I don't feel guilty for feeling relief, we are encumbered with all kinds of thoughts that run counter to compassion and caring. In the end it isn't the thinking that means too much, it is the behavior. I rarely behaved badly toward Cilla, I was tolerant of her wants and tried to satisfy her needs. It is the fact that she is no longer here that plagues me. I miss her warm little body in the crook of my arm, or the warmth of her body stretched out along my leg in my recliner. I miss her quizzical look when I said her name, or her enthusiasm and excitement when we asked her if she wanted to go for a ride. She was here a couple of days ago, now she is gone. I miss her.

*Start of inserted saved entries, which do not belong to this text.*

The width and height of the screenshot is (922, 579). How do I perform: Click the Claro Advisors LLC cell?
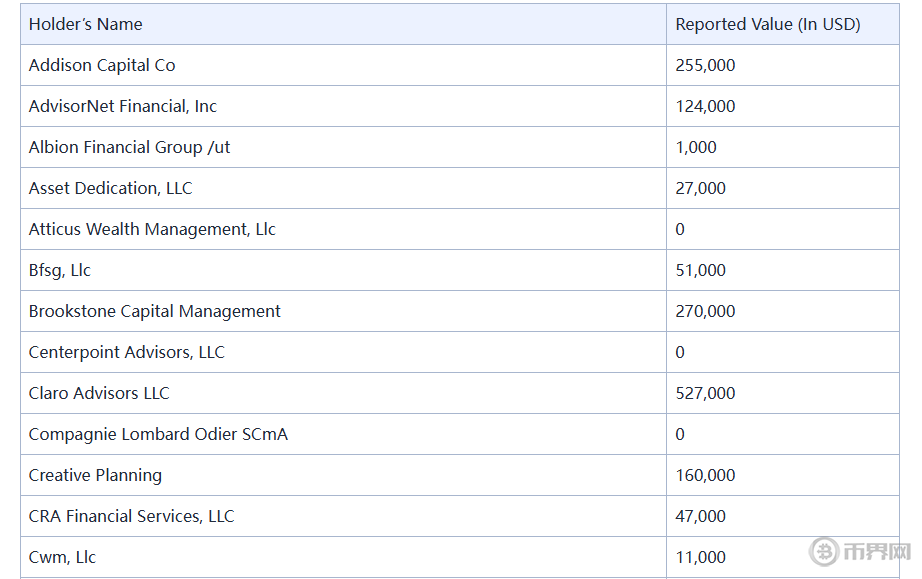100,393
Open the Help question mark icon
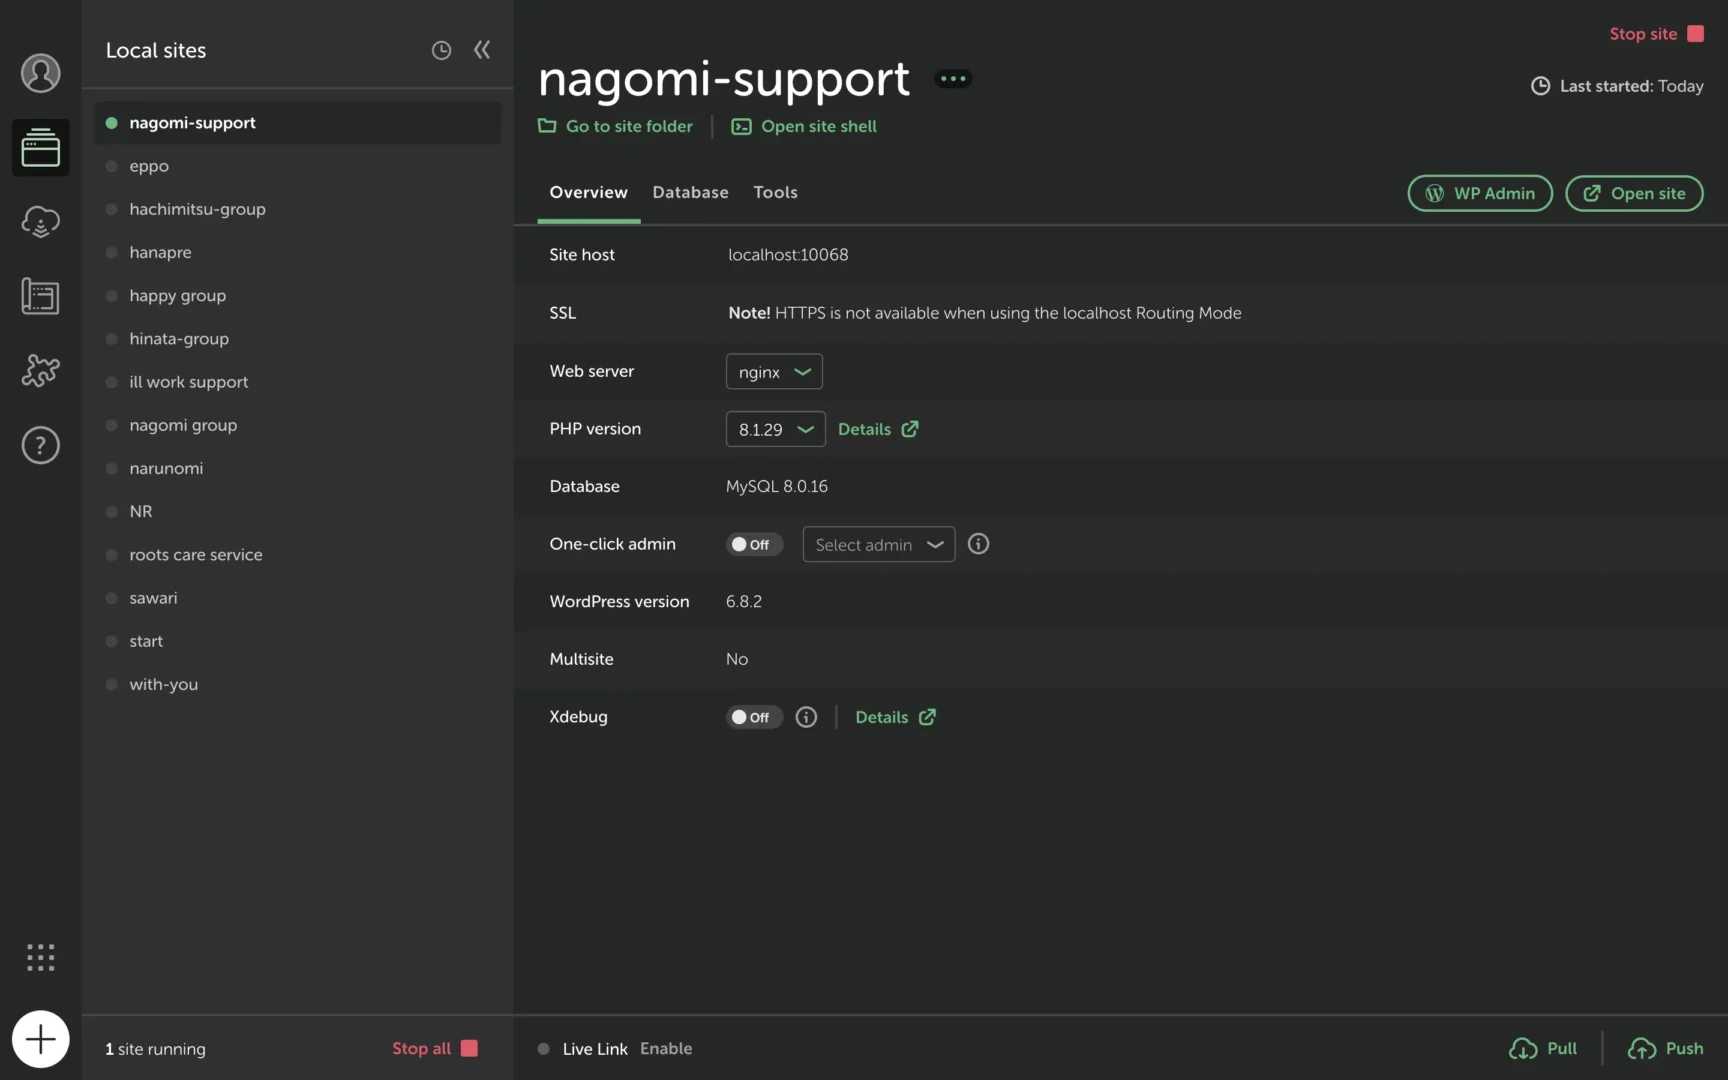The height and width of the screenshot is (1080, 1728). coord(40,445)
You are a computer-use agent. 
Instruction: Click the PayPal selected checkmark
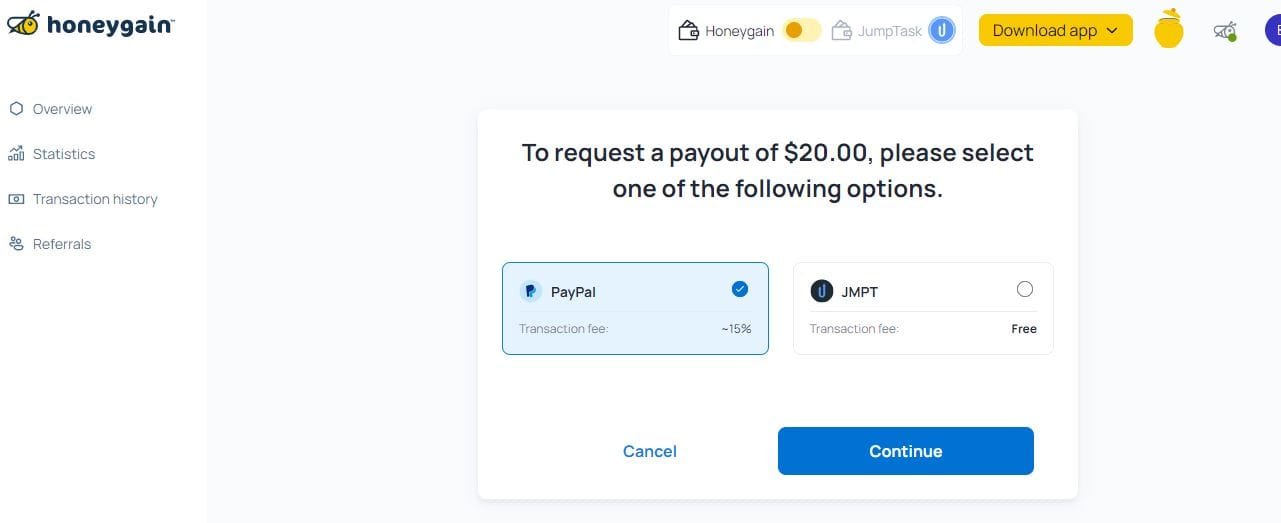[740, 289]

Yet the words come to me that in our lives these events will occur and some will be of greater impact than others. The loss of a loving dog is the loss of a family member. Yet those of us left behind have a choice. We can give up and give in to grief, sorrow or inaction, or we can get up and get on with the time we have left. When you think about it, there really is no choice. So I will get up and get on with life, and I will keep Cilla in my thoughts and honor her memory. For the rest of my days I will remember all of those who have been a significant part of my life be they pets or people. For now though I recall Captain, Mattie, Blondi, Rosie and now Cilla as those pets who provided me with another dimension of enjoyment.